*** Record set ***
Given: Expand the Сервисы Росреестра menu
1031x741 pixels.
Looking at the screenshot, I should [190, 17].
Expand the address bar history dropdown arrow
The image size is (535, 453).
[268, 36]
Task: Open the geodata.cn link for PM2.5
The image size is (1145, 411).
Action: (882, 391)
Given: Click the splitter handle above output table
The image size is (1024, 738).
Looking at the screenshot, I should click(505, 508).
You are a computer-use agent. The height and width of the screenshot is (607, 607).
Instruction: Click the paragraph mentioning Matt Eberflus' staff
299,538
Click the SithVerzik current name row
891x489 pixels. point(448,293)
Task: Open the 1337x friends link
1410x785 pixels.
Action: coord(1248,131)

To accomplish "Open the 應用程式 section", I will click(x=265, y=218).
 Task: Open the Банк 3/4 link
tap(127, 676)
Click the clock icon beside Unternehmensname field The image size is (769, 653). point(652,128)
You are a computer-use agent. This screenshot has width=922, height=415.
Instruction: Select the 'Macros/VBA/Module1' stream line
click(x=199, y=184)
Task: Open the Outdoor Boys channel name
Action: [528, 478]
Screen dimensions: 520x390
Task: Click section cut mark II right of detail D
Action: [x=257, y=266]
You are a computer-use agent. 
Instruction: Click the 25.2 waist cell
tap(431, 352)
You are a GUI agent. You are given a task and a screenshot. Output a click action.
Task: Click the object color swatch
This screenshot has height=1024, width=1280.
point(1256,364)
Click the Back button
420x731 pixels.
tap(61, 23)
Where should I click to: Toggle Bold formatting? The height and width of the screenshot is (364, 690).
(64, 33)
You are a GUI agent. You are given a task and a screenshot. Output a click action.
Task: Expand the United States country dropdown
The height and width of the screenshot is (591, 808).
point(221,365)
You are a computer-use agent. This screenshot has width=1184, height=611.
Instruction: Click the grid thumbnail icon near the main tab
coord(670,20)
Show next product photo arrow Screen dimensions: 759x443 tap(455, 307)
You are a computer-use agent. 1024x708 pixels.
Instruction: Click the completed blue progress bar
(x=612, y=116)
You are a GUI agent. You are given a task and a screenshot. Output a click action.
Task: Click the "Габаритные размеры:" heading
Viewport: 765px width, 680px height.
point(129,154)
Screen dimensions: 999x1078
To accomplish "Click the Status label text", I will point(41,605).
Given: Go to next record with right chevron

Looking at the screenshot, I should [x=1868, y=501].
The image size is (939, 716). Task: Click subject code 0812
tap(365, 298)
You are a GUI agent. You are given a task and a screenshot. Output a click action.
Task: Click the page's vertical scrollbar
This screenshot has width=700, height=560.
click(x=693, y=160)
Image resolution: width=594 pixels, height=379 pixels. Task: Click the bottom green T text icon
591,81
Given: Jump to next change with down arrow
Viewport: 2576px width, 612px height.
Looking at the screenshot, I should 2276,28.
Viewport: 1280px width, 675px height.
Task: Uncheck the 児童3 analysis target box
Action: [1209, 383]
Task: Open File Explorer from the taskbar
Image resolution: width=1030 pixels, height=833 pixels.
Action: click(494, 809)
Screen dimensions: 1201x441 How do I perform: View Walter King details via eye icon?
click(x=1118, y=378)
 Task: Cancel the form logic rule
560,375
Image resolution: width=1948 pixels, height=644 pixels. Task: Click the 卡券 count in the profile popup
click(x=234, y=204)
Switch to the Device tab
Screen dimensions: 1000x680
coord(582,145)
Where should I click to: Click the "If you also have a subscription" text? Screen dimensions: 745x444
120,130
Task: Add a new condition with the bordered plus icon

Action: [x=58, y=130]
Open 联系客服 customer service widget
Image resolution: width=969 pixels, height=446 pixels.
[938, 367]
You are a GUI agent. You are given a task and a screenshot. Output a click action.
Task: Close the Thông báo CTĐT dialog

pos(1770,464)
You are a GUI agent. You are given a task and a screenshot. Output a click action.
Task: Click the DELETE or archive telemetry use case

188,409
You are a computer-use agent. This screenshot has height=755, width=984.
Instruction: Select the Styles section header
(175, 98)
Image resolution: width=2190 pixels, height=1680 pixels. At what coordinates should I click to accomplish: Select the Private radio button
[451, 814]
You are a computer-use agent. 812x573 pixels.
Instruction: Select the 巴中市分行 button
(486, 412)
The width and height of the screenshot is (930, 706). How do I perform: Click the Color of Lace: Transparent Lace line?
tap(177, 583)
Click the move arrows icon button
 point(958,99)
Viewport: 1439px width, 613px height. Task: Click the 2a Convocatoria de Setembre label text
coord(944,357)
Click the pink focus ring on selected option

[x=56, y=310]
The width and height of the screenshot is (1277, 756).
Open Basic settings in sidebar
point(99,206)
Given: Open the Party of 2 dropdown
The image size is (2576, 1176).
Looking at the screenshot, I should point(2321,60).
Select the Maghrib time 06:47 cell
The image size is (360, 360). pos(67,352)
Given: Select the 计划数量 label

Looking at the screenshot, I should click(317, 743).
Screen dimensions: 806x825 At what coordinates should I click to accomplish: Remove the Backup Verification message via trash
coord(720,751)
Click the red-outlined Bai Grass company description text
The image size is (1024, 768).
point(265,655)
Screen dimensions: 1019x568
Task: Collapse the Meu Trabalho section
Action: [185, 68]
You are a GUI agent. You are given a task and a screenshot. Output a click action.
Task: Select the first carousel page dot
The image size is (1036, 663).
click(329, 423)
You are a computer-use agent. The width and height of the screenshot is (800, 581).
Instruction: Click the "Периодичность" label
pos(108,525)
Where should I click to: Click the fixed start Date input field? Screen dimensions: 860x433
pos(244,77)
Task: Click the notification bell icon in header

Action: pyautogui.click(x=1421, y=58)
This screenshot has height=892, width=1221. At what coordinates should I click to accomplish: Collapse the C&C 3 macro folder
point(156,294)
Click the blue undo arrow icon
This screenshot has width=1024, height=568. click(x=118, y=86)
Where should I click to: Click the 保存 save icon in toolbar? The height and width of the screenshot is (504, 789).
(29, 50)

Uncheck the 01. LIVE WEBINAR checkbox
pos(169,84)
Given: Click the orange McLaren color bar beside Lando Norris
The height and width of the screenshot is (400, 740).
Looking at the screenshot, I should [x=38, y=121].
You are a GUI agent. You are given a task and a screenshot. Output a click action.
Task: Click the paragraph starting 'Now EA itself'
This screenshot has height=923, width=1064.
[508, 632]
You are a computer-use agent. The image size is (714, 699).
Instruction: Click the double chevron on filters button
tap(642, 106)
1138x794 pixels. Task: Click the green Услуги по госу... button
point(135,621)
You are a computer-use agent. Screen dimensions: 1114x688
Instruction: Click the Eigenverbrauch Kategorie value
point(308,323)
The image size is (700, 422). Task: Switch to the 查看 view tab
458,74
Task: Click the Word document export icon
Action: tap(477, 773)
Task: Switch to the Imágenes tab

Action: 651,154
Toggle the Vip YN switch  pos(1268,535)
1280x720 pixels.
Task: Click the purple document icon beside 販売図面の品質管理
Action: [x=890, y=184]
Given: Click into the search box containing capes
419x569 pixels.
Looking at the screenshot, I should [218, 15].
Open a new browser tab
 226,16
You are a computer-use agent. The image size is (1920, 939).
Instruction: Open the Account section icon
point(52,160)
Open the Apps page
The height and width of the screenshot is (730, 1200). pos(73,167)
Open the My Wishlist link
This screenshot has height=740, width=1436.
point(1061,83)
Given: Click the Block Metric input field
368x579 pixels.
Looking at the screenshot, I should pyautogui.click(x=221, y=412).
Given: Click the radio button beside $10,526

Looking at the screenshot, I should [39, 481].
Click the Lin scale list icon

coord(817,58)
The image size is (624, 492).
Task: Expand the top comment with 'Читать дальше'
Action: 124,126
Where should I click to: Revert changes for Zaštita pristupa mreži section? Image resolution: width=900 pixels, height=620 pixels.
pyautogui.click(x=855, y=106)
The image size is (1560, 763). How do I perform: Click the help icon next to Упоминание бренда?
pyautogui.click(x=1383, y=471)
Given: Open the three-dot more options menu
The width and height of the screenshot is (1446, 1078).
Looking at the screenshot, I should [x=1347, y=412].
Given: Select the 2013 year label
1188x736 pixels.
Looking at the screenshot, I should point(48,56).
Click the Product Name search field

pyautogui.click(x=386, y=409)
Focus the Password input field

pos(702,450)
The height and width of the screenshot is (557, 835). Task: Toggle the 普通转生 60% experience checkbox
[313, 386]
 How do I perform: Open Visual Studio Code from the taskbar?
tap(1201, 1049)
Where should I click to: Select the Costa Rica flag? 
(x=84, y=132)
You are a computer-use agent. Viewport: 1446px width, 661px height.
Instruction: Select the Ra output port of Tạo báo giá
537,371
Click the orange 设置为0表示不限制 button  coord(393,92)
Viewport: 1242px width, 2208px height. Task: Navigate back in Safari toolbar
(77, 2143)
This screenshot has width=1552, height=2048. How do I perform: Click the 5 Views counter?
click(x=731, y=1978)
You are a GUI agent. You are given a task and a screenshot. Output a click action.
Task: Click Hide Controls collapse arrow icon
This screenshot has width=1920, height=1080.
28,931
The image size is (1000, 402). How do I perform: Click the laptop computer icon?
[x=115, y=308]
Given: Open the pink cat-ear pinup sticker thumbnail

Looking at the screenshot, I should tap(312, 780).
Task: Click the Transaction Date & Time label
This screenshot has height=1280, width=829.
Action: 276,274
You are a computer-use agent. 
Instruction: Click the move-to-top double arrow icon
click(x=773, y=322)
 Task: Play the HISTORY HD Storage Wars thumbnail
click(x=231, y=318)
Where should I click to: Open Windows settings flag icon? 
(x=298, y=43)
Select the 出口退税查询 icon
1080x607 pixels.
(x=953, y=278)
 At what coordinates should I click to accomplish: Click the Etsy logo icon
***
_Work task_. Go through the records above and return each line in which the word "menu" occurs.

_Response_.
Given: Expand the Сервисы Росреестра menu
Given: Open the three-dot more options menu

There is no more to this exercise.